■ペット・ロスとは?
■コンパニオン(伴侶)としての動物
■ペット・ロス時にみられる心や体の変化
■悲しみからの立ち直りのプロセス
■医療に関して後悔しないために
■高齢者にとって動物を失うということ
■ペット・ロスに年代(年齢)、性別による違いはあるか?
■ペット・ロスの悲しみから立ち直るには?
■周囲の人々のフォロー(何ができるか、どう接するべきか?)
 動物と共に暮らしている人々は家族の中で動物をどのように位置づけているのでしょうか。高齢者を対象に行ったアンケートでは、自分の子供という答えが最も多く、次いで仲のよい友達でした。動物は唯一の話し相手であり、自分が面倒を見る相手であり、自分を頼りしてくれる存在であり、温もりを与えてくれる存在なのです。子供達が独立し、夫婦だけになった場合、配偶者を亡くし一人暮らしになった場合には、動物の果たす役割はさらに大きくなるのではないでしょうか。そして、その分その動物を失った時の落胆も大きいと考えなければならないでしょう。

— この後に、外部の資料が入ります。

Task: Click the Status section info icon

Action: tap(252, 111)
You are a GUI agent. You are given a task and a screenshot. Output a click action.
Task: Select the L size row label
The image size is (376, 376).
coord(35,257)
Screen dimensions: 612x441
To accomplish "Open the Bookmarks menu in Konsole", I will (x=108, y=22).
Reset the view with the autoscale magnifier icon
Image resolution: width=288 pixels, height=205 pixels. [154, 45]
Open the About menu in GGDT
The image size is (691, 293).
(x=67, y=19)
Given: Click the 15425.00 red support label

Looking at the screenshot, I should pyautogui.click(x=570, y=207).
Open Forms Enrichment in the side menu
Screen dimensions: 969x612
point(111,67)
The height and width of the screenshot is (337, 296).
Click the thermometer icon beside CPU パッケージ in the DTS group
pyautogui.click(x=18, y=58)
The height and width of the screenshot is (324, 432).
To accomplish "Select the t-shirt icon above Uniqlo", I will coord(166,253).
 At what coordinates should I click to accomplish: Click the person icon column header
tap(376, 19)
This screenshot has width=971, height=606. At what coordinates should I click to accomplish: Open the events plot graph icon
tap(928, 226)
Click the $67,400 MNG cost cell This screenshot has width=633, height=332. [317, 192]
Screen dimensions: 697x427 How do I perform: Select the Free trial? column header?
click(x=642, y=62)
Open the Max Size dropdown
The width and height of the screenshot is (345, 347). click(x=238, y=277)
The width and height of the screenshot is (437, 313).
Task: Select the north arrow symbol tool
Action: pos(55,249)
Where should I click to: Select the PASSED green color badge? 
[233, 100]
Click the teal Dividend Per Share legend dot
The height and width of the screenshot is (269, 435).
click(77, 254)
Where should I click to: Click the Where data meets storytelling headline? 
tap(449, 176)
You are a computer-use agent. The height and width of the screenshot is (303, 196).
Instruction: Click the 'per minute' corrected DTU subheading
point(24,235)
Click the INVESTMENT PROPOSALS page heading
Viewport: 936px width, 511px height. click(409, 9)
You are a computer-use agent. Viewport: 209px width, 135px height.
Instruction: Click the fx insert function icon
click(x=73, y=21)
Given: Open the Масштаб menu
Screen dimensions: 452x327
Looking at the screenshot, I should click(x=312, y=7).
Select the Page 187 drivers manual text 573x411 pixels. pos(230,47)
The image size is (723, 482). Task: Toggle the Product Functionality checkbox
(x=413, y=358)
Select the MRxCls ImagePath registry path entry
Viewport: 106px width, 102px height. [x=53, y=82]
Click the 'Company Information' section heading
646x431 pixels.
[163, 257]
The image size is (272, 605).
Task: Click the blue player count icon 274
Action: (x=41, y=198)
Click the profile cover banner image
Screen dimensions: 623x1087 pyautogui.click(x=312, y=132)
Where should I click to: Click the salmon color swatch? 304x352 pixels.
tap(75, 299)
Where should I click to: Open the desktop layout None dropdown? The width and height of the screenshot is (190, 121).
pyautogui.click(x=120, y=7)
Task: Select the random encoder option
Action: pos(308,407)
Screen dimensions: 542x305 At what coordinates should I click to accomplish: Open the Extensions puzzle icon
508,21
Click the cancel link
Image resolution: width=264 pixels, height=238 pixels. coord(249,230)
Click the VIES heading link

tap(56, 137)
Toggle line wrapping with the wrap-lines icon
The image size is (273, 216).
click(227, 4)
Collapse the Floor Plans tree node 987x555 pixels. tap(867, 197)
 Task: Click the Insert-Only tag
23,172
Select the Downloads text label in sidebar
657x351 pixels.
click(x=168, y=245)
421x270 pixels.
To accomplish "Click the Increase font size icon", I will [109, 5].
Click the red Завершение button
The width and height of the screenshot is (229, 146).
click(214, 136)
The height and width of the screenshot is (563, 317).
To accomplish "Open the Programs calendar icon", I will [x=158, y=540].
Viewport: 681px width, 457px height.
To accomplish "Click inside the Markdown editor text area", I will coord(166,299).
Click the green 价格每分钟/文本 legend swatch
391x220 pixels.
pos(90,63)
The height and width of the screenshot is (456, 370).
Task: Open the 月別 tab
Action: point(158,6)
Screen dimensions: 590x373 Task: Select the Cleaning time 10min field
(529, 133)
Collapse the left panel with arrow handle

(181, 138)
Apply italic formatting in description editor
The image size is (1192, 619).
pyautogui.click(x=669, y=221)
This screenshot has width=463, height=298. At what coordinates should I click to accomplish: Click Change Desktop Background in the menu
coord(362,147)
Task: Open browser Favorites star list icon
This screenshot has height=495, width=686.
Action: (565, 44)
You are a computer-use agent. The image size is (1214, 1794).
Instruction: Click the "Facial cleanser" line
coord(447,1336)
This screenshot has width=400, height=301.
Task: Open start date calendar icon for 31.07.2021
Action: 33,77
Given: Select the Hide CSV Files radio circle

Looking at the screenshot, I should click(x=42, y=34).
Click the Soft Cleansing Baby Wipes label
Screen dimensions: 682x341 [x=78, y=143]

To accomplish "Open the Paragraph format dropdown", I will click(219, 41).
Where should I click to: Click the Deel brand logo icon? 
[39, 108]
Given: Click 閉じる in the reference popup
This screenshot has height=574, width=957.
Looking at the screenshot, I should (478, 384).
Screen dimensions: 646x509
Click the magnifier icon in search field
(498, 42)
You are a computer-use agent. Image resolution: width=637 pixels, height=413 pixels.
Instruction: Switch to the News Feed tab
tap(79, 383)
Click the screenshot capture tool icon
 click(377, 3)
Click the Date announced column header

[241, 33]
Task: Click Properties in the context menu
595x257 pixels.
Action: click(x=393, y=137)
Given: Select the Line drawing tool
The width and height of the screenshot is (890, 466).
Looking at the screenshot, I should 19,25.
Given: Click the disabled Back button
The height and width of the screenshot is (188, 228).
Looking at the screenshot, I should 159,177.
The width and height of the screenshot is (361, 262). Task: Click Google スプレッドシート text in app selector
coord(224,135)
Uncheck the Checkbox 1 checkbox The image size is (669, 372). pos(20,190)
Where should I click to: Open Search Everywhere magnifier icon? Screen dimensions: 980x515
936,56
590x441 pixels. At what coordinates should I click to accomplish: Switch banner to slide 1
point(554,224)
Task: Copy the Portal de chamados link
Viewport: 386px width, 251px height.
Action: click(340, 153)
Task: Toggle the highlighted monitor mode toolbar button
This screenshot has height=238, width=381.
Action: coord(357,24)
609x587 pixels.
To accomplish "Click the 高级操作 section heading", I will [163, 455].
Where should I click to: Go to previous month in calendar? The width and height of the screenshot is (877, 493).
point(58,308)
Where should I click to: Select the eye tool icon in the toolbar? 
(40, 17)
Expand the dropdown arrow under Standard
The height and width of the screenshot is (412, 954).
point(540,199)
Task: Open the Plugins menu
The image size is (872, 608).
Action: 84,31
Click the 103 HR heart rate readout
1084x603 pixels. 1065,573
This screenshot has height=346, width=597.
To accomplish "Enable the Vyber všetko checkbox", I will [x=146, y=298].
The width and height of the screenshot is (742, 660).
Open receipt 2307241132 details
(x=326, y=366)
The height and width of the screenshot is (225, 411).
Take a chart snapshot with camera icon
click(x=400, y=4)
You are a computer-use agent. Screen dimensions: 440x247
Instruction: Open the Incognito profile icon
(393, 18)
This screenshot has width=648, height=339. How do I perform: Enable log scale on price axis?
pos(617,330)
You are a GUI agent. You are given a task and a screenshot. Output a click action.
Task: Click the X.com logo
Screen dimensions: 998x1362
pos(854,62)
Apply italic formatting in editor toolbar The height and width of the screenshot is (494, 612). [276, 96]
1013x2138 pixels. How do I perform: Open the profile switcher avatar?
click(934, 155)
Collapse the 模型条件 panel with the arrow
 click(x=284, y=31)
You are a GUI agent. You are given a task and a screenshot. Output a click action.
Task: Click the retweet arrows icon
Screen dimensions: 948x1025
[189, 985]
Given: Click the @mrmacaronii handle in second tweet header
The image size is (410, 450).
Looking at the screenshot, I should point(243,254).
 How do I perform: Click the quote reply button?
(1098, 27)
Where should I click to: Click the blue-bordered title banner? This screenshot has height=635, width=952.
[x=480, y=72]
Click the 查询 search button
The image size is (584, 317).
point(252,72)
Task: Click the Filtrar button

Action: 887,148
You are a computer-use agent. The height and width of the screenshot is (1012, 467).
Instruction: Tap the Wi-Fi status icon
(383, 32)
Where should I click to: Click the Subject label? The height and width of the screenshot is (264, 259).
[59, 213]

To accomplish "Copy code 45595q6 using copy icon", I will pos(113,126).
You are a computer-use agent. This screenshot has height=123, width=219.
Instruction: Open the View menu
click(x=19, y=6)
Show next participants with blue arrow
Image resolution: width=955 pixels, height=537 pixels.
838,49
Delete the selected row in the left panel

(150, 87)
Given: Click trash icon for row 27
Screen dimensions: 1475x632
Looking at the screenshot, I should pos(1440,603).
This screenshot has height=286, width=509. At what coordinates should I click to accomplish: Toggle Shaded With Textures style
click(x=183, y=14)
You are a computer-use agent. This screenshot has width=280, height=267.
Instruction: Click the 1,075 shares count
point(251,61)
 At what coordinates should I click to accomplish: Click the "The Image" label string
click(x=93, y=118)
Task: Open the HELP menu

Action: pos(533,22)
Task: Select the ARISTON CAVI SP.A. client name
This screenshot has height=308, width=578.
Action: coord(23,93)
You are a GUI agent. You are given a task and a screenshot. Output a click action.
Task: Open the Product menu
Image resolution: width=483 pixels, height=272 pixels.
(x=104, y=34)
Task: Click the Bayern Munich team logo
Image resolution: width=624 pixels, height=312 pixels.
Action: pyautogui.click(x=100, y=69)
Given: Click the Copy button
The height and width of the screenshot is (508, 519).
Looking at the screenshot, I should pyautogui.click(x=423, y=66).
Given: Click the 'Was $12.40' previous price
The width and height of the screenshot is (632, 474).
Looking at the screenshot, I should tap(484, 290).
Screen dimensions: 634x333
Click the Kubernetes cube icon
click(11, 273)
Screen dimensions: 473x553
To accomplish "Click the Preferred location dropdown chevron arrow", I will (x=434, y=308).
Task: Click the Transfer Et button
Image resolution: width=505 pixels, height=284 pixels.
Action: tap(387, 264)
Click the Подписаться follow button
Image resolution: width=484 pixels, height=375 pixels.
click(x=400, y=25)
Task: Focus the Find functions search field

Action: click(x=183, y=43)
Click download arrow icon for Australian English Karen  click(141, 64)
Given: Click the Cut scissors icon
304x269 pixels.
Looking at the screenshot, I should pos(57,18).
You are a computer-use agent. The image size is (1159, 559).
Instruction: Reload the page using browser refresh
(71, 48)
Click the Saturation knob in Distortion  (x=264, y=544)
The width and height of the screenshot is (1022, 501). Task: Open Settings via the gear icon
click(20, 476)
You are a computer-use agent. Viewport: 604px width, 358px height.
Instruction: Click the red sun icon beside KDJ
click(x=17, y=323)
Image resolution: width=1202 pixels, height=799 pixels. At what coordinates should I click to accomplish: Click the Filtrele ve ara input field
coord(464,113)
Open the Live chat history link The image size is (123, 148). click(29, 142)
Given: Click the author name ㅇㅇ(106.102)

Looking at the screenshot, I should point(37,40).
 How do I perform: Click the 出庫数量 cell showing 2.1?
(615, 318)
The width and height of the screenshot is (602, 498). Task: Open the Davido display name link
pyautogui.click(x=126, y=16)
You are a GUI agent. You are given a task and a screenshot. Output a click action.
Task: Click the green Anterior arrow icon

 高齢者の場合、配偶者の有無にかかわらず、共に暮らしている動物に対する愛着度が非常に高いことが多いのです。動物と共に生活しているすべての人に共通することではありますが、特にリタイヤ後の高齢者の場合、一緒に暮らす動物によって一日の生活のリズムが維持されていることも多々あります。たとえば、食事の世話をしたり、体をきれいにしたり、また、犬の場合であれば散歩に出かけたりといったことにより生活のペースが保たれています。さらに、動物病院に行ったり、散歩の途中で新しい友人ができたりと動物を介して社会的な活動の幅が広がることもあります。したがって、高齢者の場合、動物を失うことと同時に生活のリズム、社会的な活動に変化が生じる可能性が他の年齢層に比べ大きく、動物を失うことに伴う肉体的、精神的なダメージが大きくなるのではないかと思われます。
 年齢が高くなる程、身近で大切な人を亡くした経験が多くなるはずです。一緒に暮らしていた動物がすでに亡くなった配偶者や家族を思い出させる存在であった場合、動物を失った悲しみだけでなく、過去の喪失体験と重なり自分の死に対する恐れや不安感を抱くこともあるでしょう。
老いるということは、多くのものを失うことでもあります。体力の低下や記憶力の低下は多くの高齢者にとって避けられないことであり、経済的にも無理ができなくなります。高齢者の多くは、現在共に暮らしている動物が亡くなった後はもう動物は飼わないと言います。この言葉の裏には、本当は飼いたいが体力的、経済的、さらに自分の余命を考えるととても最後まで責任が持てない、という思いが隠されていることも事実です。何かあった時に助けてくれるシステムがあれば、動物を飼いたいと思っている人は多いのです。動物を残して他界してしまった場合の動物の処遇、経済的に余裕のない高齢者が飼育している動物の医療費の問題など個人ではどうにもならない問題です。世界一の長寿国日本、高齢者が安心して動物と暮らせるような環境整備が望まれます。